頭に輪っか、耳とお腹に赤いハートの模様。それだけでも十分不思議なのに、全身はもふもふで、ふっくらとしていて――しかも、浮いている!
ぼくは信じられず、思わず後ろに下がってしまった。
「うっ、うさぎがしゃべった! わぁ……」
「はじめまして。わたしのことはルルと呼んで。サラちゃんはお父さんとお母さん、いるの?」
目の前にいるうさぎは「ルル」という名前らしい。いきなりルルは、ぼくに両親がいるか確認してきた。挨拶をしながら、本当のことを話す。

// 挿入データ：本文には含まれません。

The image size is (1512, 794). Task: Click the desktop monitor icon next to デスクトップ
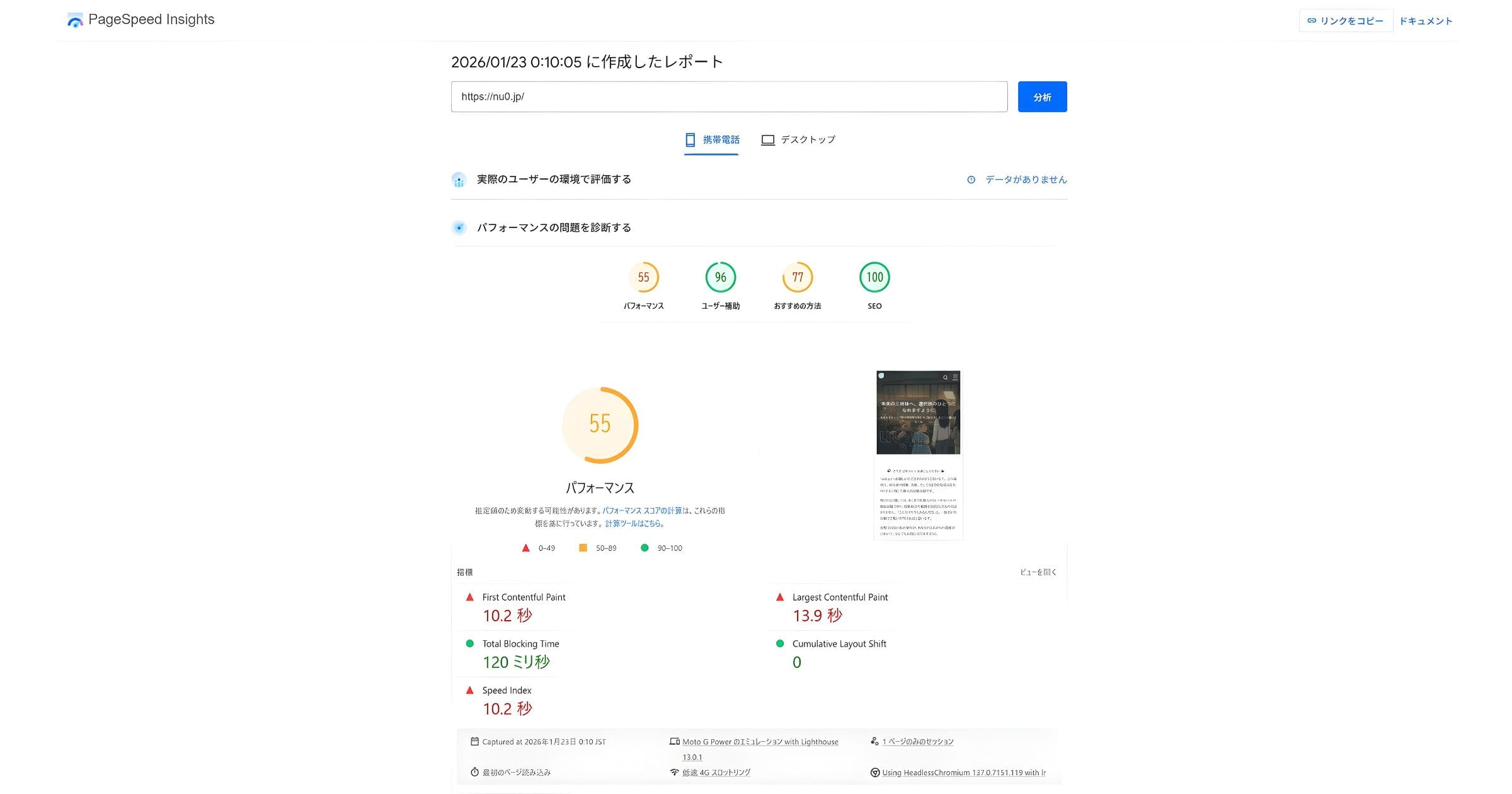[x=767, y=139]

「ルル、はじめまして。えっと、ぼくはこのおじさんのお家で育ったから、両親が誰なのかわからない。でも、お母さんはぼくが生まれたあと、すぐ亡くなったみたい……」
「そうだったの……? 失礼なことを聞いて、ごめんなさい。よく見ると、サラちゃんはレンゲ様にそっくりね」
「レンゲ様って誰?」
「わたしがかつて仕えていた奥様よ。知らないかしら? 有名な方だけれども」
「うーん、知らない。調べてみるね!」
ルル曰く、ぼくに似た人物がいるらしい。「本当に?」と半信半疑のまま、1階のパソコンの前に座った。隣にはルル。ちょこんと座って画面を見つめる姿が妙に真剣だ。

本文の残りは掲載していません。